→ Exercise set
a) Decide whether each statement below agrees with the text on improving productivity, answering yes or no and quoting the words of the text that settle it: (i) The text names information, focus and action as the building blocks of improving productivity. (ii) Availability loss covers events that halt production for only a few seconds. (iii) Under schedule loss, the machine is available and ready but not in use.
b) Carry on the text on improving productivity, picking up right after its final sentence.

→ Source
# # # # #

Improving Productivity

Production managers must strive to increase productivity. In doing so, our efforts must be targeted on the following:

• Information: Capture operations data and pinpoint the losses.

• Focus: Identify where to concentrate our efforts on.

• Action: Take logical, appropriate, timely and consistent action.

These three are the building blocks of improving productivity.

Information

We must capture the production loss and its reasons at various points in the production process.

• Schedule Loss: Loss arising out of idle time or no schedule being available for the machine. In this situation, the machine is available and ready but not being used.

• Availability Loss: Due to all events that stop production for an appreciable amount of time (usually several minutes).

E.g.: Equipment failures, unplanned maintenance, material shortages and changeovers.

• Performance Loss: Includes all factors that cause the process to operate at less than the maximum possible speed while running (including both slow cycles and small stops),

e.g.: machine wear, jams, substandard or wrong materials and operating errors.

# # # # #

→ Data shown
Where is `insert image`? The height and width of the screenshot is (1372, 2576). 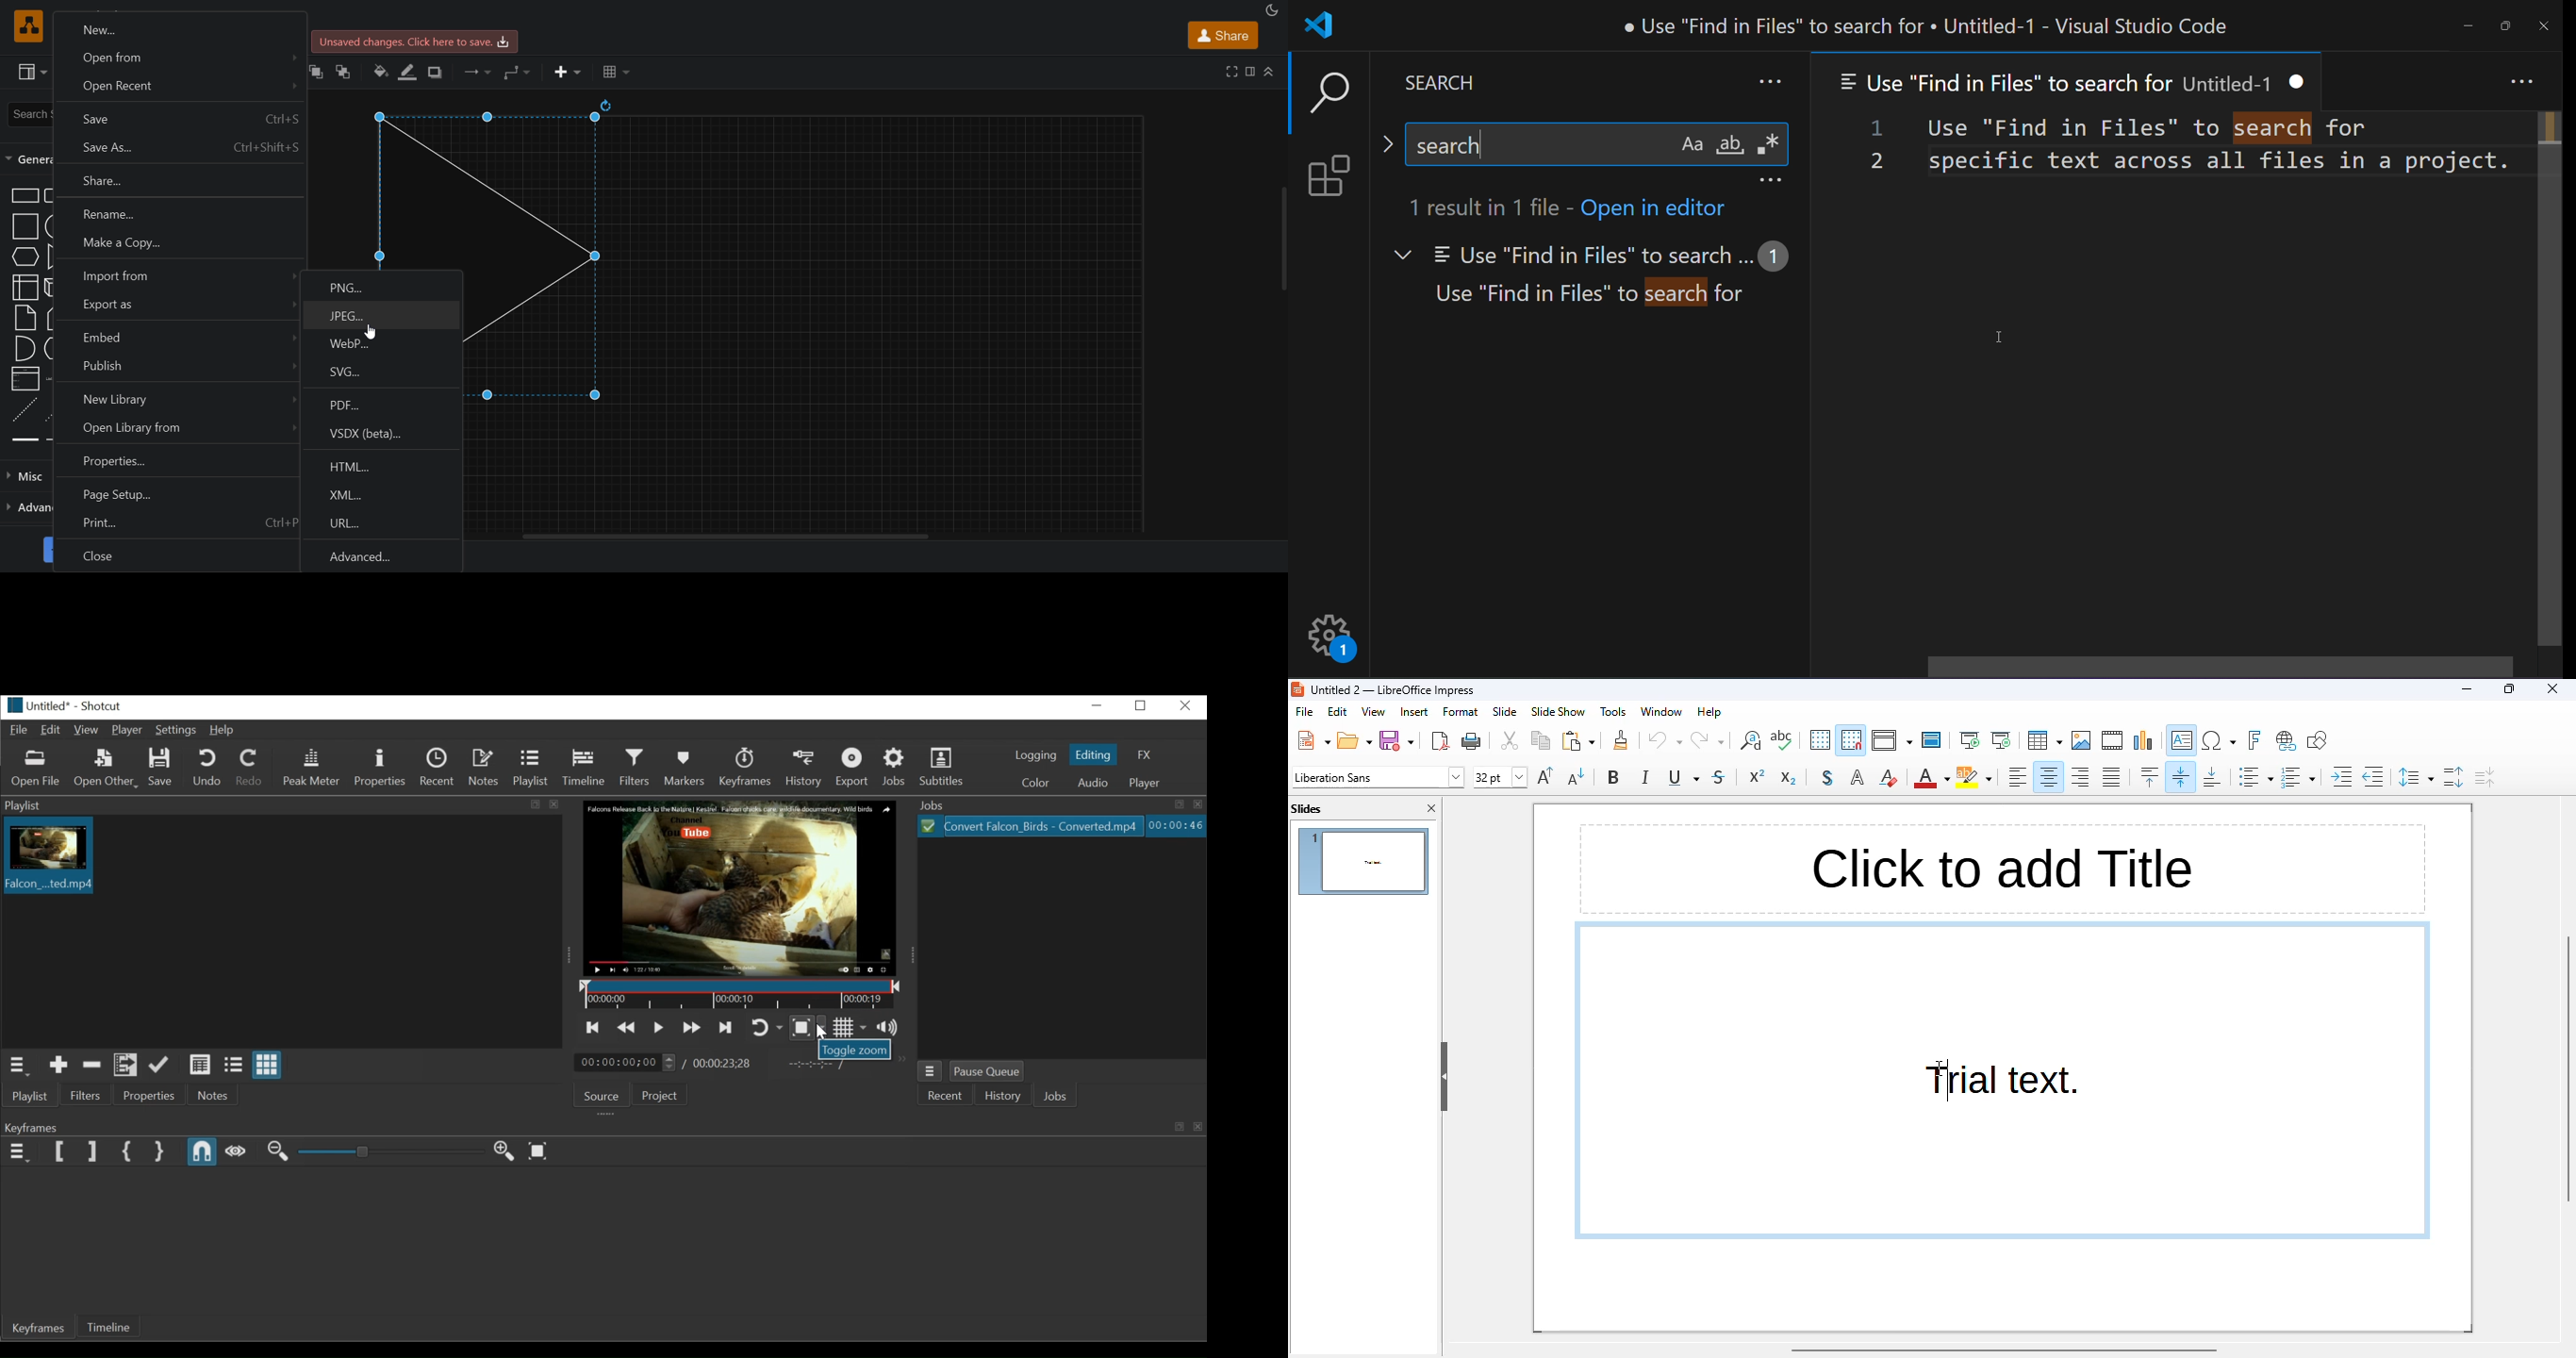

# # # # #

→ In response
a)
(i) Yes: "These three are the building blocks of improving productivity."
(ii) No: "Due to all events that stop production for an appreciable amount of time (usually several minutes)."
(iii) Yes: "In this situation, the machine is available and ready but not being used."

b)
• Quality Loss: Includes productivity lost from manufacturing parts that do not meet the quality standards. These are rejection due to unacceptable quality found after every production process.

Focus

• After the above information is available and classified, we must select which loss we will focus to improve upon, i.e. which loss we will try to reduce first.

• We may decide this focus on the basis of our priority or on what is possible for us. Ideally, we must focus to improve upon higher to lower loss, i.e. Schedule loss, availability loss, performance loss or quality loss, because focusing improvement efforts on a loss which has higher impact, yields better improvement in productivity.

Action

As per the focus decided, we must decide the action items to start the improvement exercise. These actions must be logical. They must be decided upon thoughtfully and they must be consistent.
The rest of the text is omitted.